===== Data records =====

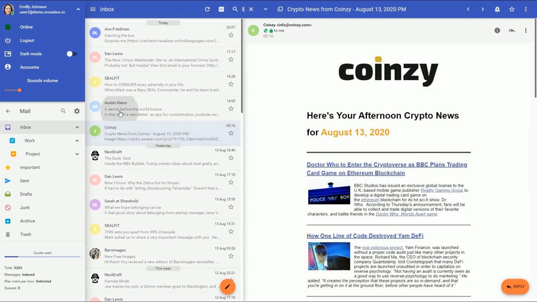The image size is (537, 302).
Task: Collapse the account menu chevron
Action: pos(78,10)
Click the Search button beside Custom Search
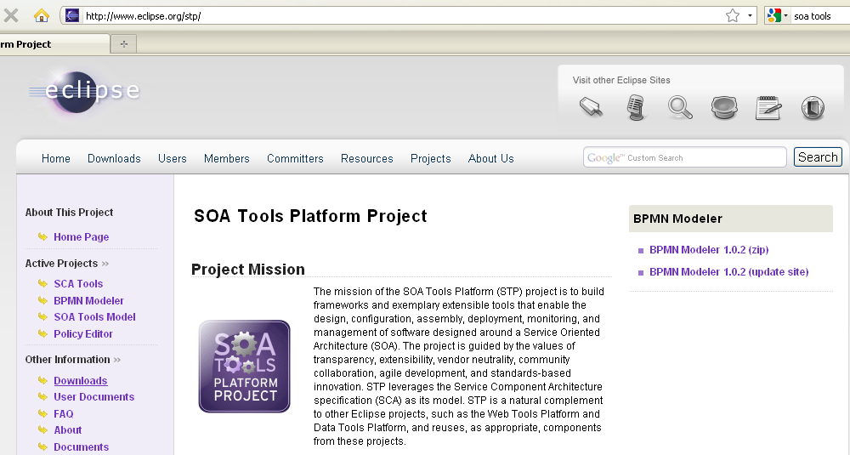The height and width of the screenshot is (455, 850). click(x=818, y=157)
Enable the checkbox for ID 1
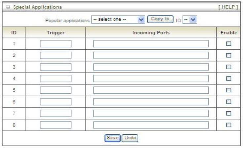Screen dimensions: 243x148 (x=228, y=44)
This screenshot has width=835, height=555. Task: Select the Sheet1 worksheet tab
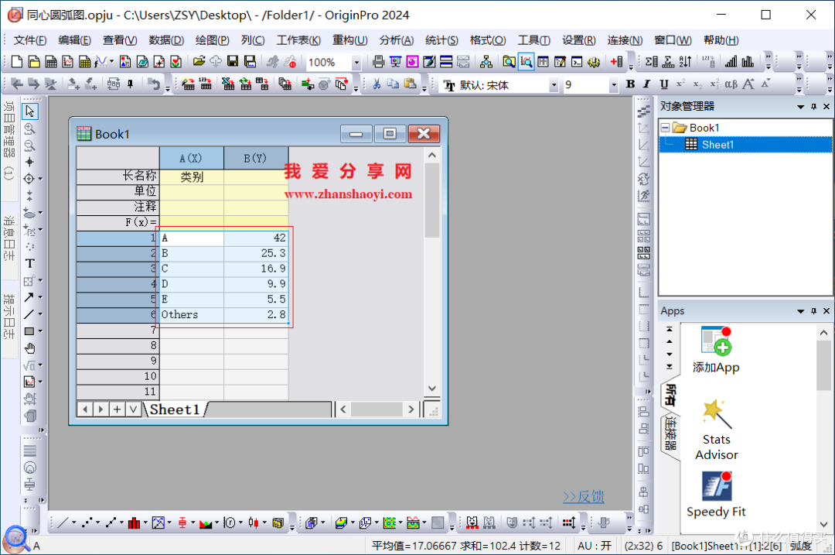coord(175,409)

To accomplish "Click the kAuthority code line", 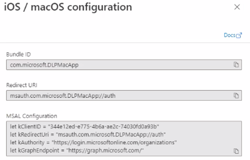I will tap(93, 142).
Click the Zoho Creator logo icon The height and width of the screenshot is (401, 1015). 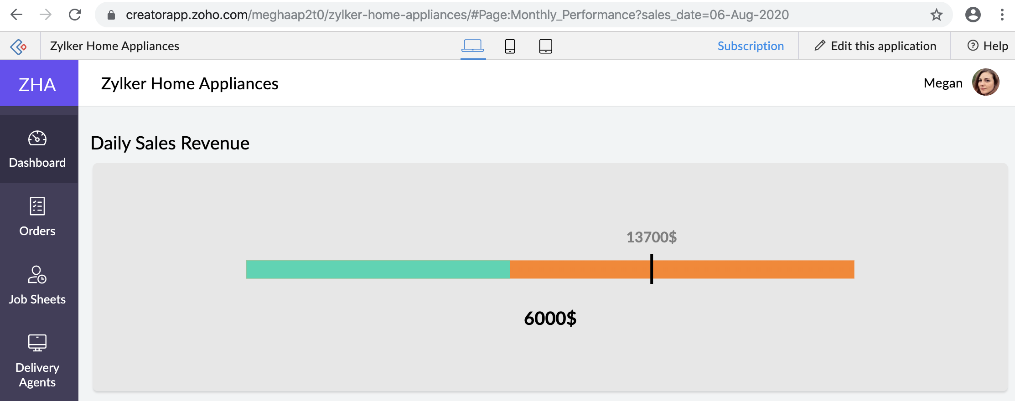tap(19, 46)
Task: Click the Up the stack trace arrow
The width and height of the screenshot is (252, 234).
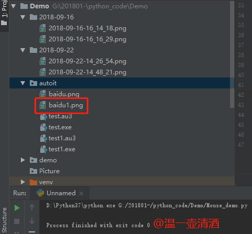Action: [x=32, y=207]
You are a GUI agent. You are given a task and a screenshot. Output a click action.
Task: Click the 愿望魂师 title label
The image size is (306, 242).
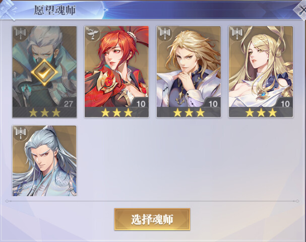pos(55,10)
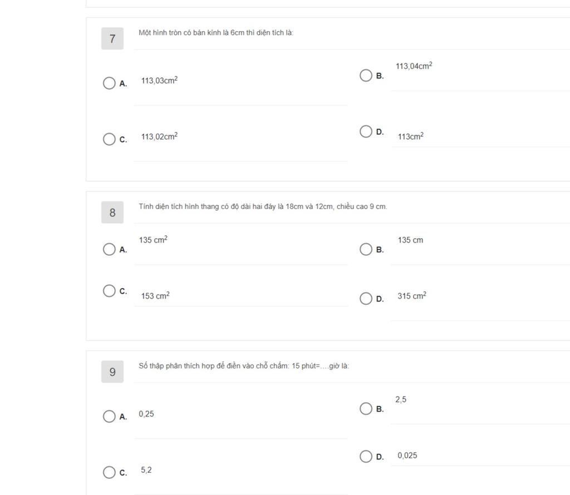Click the question number 8 badge
Viewport: 570px width, 495px height.
112,212
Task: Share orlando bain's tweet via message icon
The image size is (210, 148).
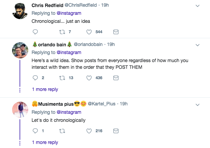Action: point(116,78)
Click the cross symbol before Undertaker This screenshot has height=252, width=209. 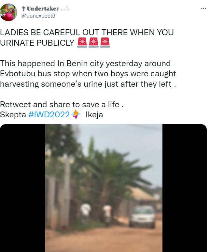click(x=24, y=8)
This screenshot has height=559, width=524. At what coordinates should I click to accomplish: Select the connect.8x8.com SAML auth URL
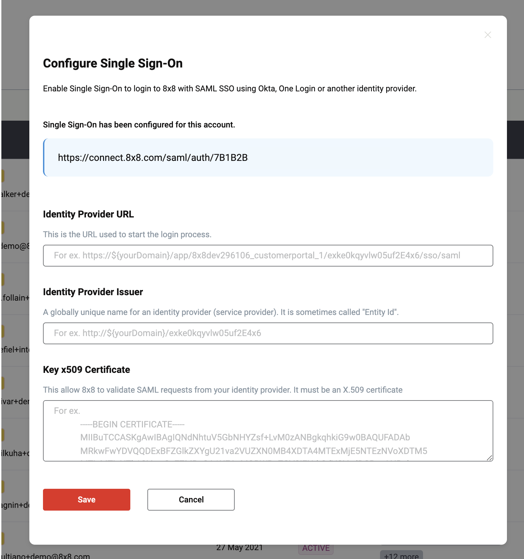pyautogui.click(x=153, y=157)
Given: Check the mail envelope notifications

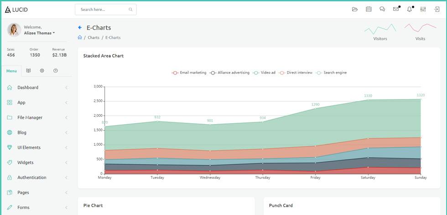Looking at the screenshot, I should click(396, 9).
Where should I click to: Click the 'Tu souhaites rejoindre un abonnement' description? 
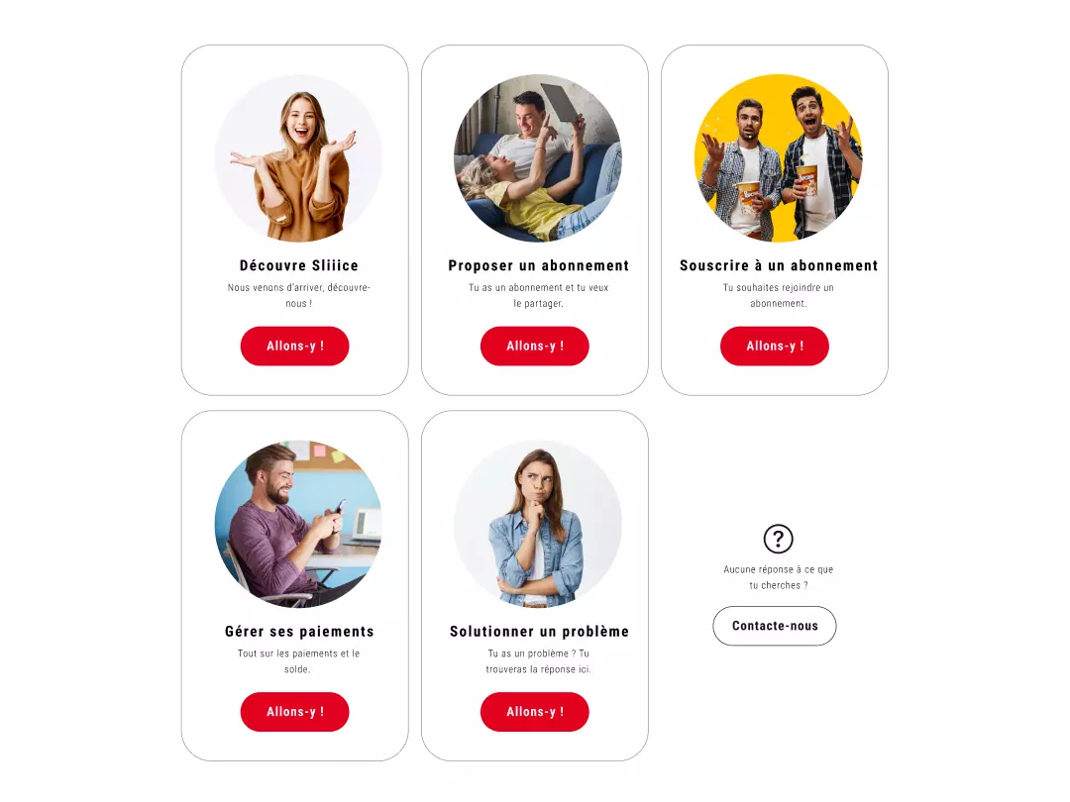[778, 295]
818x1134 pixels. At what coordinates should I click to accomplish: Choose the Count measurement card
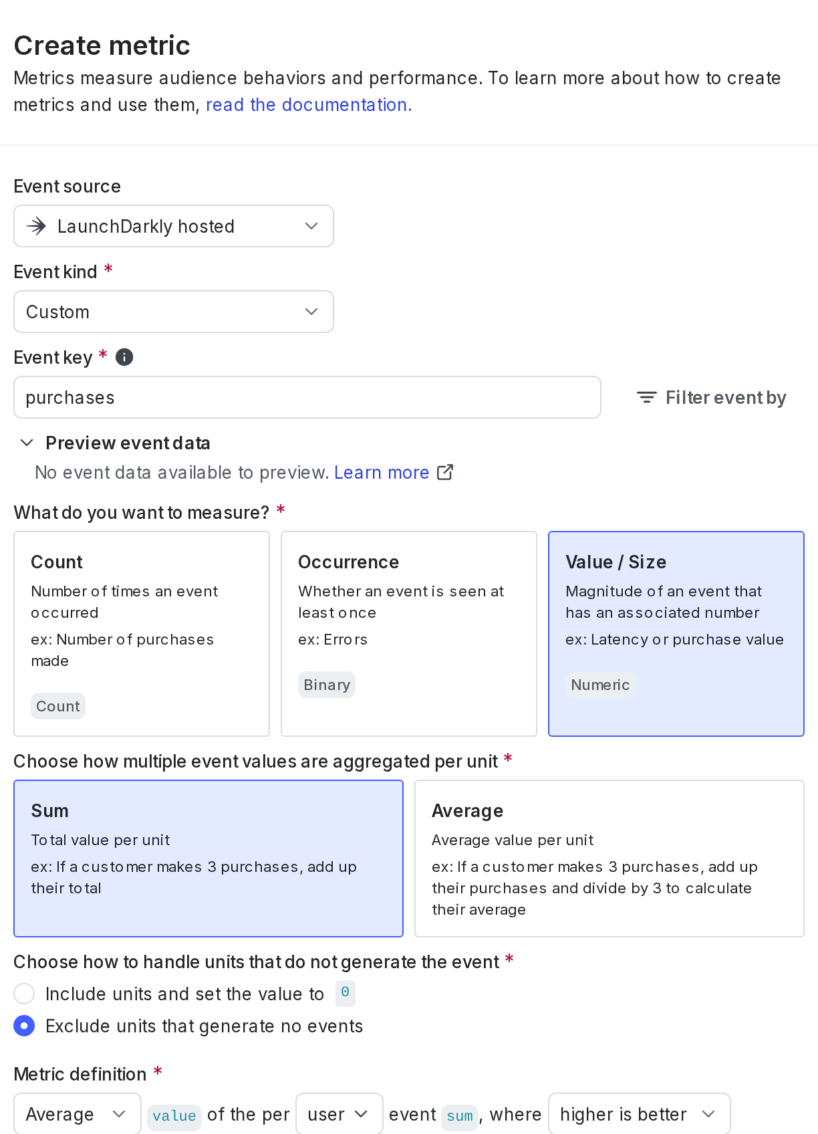click(x=142, y=634)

=====

* [What to produce]: Would you please write out exactly the lines between the line containing "Given: Check the mail envelope notifications" and the last line of the listing above, inclusive, without pictures?

* [Reply to the exercise]:
Given: Check the mail envelope notifications

Looking at the screenshot, I should click(396, 9).
Where should I click to: Click the 'Tu souhaites rejoindre un abonnement' description? 
[778, 295]
818x1134 pixels. At what coordinates should I click to accomplish: Choose the Count measurement card
click(x=142, y=634)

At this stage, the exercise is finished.